Records from a collection
════════
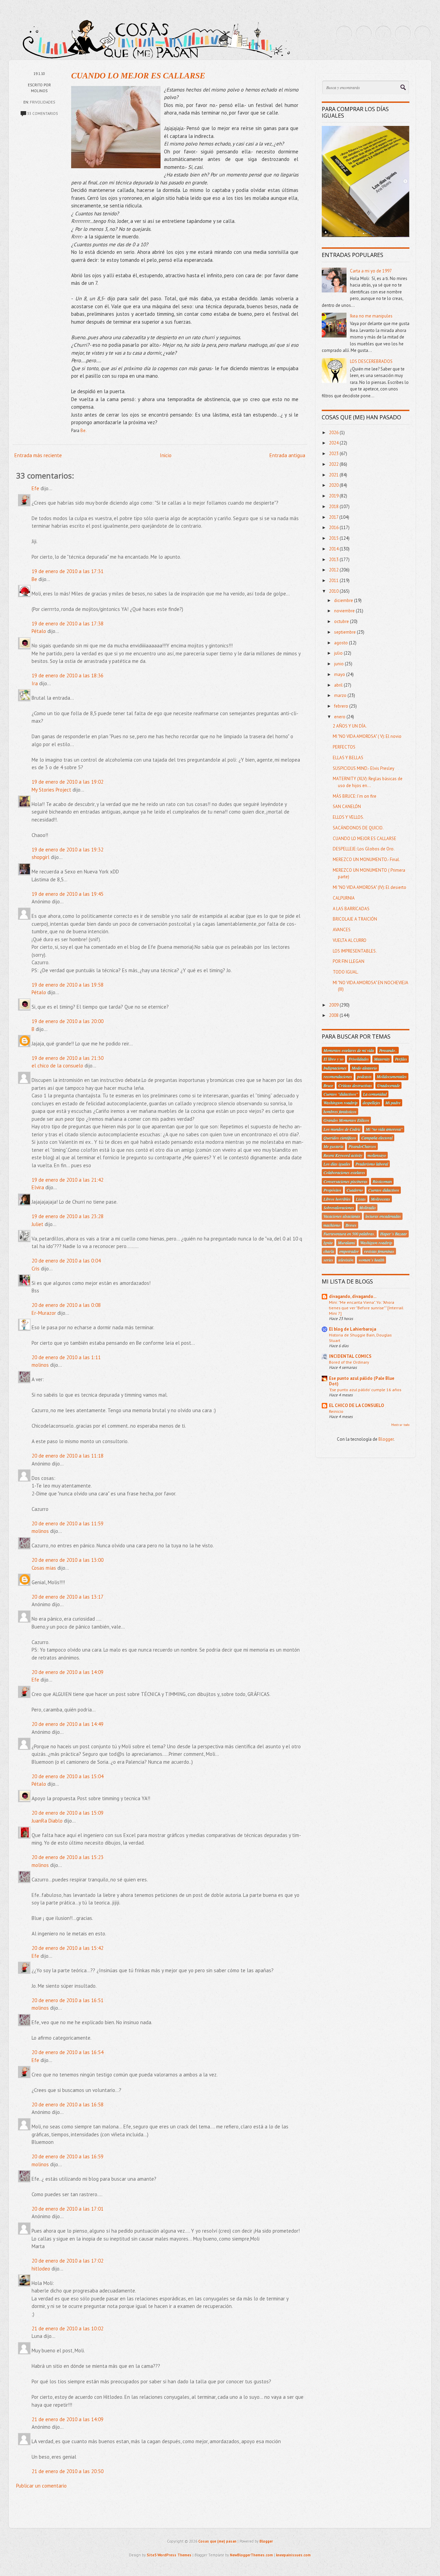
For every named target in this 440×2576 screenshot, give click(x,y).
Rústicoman (382, 1181)
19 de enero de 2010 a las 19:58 (67, 984)
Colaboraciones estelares (344, 1172)
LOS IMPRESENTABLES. (355, 951)
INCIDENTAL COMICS (350, 1356)
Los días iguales (336, 1164)
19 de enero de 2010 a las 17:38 (67, 623)
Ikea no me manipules (371, 316)
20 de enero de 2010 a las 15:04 (67, 1776)
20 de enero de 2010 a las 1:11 (66, 1357)
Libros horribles (337, 1199)
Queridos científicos (339, 1137)
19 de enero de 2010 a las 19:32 (67, 849)
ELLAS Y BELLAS (348, 758)
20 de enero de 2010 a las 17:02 (67, 2260)
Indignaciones (334, 1068)
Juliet (37, 1224)
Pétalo (39, 631)
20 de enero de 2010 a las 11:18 (67, 1455)
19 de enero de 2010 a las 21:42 (67, 1180)
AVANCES (342, 930)
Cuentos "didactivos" (340, 1094)
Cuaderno (354, 1190)
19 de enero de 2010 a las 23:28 (67, 1216)
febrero (341, 706)
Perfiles (401, 1059)
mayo (340, 674)
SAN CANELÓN (347, 806)
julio (339, 653)
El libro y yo (333, 1059)
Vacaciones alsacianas (341, 1216)
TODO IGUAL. (346, 972)
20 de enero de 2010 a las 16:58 (67, 2104)
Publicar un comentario (41, 2485)
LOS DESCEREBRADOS (371, 361)
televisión (345, 1260)
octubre (342, 621)
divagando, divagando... (352, 1296)
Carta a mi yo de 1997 (371, 271)
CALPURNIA (344, 898)
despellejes (371, 1102)
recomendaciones (337, 1076)
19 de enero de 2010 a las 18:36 (67, 675)
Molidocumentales (392, 1076)
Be (34, 579)
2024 (334, 443)
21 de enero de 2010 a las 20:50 (67, 2471)
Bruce (328, 1085)
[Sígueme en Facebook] (363, 33)
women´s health (371, 1260)
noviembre (345, 611)
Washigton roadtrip (376, 1242)
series (328, 1260)
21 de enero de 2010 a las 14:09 (67, 2419)
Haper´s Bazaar (393, 1233)
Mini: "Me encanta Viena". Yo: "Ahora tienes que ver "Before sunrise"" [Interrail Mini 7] (366, 1307)
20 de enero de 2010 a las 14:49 (67, 1724)
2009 (334, 1005)
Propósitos (332, 1190)
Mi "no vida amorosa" (384, 1129)
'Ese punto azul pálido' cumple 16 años (365, 1389)
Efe (35, 488)
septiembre (345, 632)
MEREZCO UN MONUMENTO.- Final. (366, 859)
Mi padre (392, 1102)
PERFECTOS (344, 747)
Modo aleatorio (364, 1068)
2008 (334, 1015)
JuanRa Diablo (47, 1820)
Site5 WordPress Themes (169, 2555)
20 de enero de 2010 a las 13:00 (67, 1560)
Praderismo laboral (371, 1164)
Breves (350, 1225)
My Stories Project (51, 789)
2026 (334, 433)
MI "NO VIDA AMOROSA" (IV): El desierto (369, 887)
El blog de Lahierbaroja (352, 1329)
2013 (334, 559)
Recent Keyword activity (342, 1155)
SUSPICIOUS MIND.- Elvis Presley (363, 768)
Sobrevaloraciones (338, 1207)
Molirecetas (380, 1199)
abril (339, 685)
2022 (334, 464)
════════
▸ What to do:
Restate word for word only the lines from where the entries begin through the one with "Cuaderno (354, 1190)"; omit the pictures.

▸ Response to the exercise:
For every named target in this 440×2576 screenshot, give click(x,y).
Rústicoman (382, 1181)
19 de enero de 2010 a las 19:58 (67, 984)
Colaboraciones estelares (344, 1172)
LOS IMPRESENTABLES. (355, 951)
INCIDENTAL COMICS (350, 1356)
Los días iguales (336, 1164)
19 de enero de 2010 a las 17:38 (67, 623)
Ikea no me manipules (371, 316)
20 de enero de 2010 a las 15:04 (67, 1776)
20 de enero de 2010 a las 1:11 (66, 1357)
Libros horribles (337, 1199)
Queridos científicos (339, 1137)
19 de enero de 2010 a las 19:32 (67, 849)
ELLAS Y BELLAS (348, 758)
20 de enero de 2010 a las 17:02 (67, 2260)
Indignaciones (334, 1068)
Juliet (37, 1224)
Pétalo (39, 631)
20 de enero de 2010 a las 11:18 (67, 1455)
19 de enero de 2010 a las 21:42 (67, 1180)
AVANCES (342, 930)
Cuentos "didactivos" (340, 1094)
Cuaderno (354, 1190)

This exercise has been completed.